=== Goal of the exercise ===
Copy out the entries below word for word, starting at the very beginning and stopping after the line that contains "This screenshot has height=428, width=883.".

[Collected data entries]
◇ ◇ ◇ ◇ ◇

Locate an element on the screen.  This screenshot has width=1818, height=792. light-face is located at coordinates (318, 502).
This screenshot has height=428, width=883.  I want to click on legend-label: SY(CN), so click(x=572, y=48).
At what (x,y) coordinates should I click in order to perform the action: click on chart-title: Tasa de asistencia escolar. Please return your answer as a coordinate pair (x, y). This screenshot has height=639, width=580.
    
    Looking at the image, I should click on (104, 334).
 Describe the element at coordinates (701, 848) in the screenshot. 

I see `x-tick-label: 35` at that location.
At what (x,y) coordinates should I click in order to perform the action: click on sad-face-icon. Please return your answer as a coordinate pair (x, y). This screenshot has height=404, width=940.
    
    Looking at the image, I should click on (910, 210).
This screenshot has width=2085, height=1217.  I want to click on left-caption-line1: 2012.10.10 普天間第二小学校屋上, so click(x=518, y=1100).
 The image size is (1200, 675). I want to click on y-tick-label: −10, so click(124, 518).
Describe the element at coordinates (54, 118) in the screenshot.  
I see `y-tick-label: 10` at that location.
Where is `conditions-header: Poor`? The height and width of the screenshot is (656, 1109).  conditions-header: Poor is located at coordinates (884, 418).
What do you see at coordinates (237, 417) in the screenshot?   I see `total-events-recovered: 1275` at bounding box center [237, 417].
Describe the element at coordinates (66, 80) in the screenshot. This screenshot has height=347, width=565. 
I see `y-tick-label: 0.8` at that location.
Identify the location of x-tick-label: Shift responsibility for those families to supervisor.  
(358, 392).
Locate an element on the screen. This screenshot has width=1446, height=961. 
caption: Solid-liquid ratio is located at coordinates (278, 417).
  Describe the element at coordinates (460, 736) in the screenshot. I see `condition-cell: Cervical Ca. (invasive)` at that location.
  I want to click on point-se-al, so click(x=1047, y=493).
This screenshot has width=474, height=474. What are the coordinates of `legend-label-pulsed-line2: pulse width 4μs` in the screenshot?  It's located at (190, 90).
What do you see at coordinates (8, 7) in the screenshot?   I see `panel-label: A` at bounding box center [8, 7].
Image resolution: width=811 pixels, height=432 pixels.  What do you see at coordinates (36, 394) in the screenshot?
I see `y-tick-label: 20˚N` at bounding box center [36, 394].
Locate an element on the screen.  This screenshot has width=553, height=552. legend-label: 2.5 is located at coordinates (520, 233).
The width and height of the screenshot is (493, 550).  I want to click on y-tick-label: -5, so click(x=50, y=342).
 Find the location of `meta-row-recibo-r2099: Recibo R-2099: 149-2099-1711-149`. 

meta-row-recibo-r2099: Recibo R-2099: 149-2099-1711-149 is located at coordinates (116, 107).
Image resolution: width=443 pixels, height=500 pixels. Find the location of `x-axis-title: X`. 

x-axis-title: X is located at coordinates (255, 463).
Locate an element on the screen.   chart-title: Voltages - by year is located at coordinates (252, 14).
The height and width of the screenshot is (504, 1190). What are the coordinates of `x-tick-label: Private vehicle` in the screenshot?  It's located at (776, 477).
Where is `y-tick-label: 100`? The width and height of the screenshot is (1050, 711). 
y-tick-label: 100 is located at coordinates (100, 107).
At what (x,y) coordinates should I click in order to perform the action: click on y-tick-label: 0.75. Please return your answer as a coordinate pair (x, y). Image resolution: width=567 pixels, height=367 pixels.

◇ ◇ ◇ ◇ ◇

=== Problem solution ===
Locate an element on the screen.  This screenshot has width=1818, height=792. light-face is located at coordinates (318, 502).
This screenshot has height=428, width=883.  I want to click on legend-label: SY(CN), so click(x=572, y=48).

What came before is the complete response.